For this listener, the next piece, featuring the great young Israeli harpist Sivan Magen, was the concert’s highlight. This septet, considered by many to be a harp concerto, was called “Introduction and Allegro” on the program, but its real name is Introduction and Allegro for Harp, Flute, Clarinet, and String Quartet. Magen, the first Israeli winner (2006) of the prestigious Israel Harp Competition and now a Pro Musicis artist, is in his third summer at Marlboro, which had the good sense to grab him before he was a big competition winner. Magen had a formidable technique, a lovely sense of color, and masterful musicianship.

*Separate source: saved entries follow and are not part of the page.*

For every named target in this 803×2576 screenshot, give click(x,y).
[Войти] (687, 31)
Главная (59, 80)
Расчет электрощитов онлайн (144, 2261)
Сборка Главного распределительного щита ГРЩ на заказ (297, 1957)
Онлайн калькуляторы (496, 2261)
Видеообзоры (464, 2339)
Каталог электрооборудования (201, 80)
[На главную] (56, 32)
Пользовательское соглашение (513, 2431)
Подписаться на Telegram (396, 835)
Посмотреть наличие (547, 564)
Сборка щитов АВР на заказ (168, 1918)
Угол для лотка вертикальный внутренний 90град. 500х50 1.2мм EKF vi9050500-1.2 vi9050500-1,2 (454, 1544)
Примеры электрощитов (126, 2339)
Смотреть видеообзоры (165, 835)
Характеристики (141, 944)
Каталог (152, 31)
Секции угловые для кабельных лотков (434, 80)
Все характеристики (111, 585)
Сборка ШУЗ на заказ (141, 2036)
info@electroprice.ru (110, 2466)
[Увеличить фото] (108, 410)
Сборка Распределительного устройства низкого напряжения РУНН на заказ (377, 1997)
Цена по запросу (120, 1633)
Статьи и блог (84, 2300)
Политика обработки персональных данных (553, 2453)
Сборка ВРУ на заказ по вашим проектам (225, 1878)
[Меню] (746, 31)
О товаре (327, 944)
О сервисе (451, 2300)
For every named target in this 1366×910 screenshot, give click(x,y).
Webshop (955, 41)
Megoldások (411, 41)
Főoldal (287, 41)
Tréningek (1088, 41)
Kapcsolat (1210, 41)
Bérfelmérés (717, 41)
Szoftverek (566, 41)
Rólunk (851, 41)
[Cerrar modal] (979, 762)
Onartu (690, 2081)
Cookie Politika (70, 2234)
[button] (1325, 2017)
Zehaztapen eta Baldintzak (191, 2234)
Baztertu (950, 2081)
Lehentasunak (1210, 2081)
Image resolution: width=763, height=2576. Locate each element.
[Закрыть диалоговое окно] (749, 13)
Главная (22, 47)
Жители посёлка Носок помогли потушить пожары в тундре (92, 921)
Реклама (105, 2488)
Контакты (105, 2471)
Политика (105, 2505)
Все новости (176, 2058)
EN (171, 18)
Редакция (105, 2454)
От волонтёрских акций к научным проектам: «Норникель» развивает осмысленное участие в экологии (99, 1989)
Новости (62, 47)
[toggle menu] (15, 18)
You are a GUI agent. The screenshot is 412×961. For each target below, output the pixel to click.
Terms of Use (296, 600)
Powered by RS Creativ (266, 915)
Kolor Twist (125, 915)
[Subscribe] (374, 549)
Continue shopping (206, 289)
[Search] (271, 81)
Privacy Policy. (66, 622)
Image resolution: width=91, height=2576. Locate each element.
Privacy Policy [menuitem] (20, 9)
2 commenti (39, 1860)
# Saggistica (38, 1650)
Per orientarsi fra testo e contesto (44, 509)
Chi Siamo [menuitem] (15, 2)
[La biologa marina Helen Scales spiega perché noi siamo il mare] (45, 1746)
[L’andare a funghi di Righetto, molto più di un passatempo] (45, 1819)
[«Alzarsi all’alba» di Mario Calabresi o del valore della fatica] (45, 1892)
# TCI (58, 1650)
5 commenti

Like any great musician, he makes each work he plays his, and always convincingly so (I have heard him recently at a harp conference, at several of Berkshires chamber music concerts, and several years ago at Marlboro). Here his initially understated dynamics, quieter than one usually hears at the piece’s first solo, drew the audience in, building up gradually to a heart-stopping crescendo in Ravel’s brilliant cadenza. Harmonics were stunning, the accompaniment excellent, and the tempo quite exhilarating. The clarinetist, Moran Katz, was outstanding. Bravo to all seven players.
Dvorak’s beautiful Piano Quartet in E-flat Major (1889) featured pianist Richard Goode, violinist Joseph Lin, violist Dimitri Murrath, and cellist Saeunn Thorsteinsdottir. The violin and viola were often overpowered by the piano, leaving countermelodies and subsidiary melodies hard to discern. Often, the piece seems to want to break free of its piano quartet restraints and become a cello concerto; Thorsteinsdottir was certainly up to the task. The Dvorak got the standard standing ovation. Is there a summer concert that doesn’t end with one?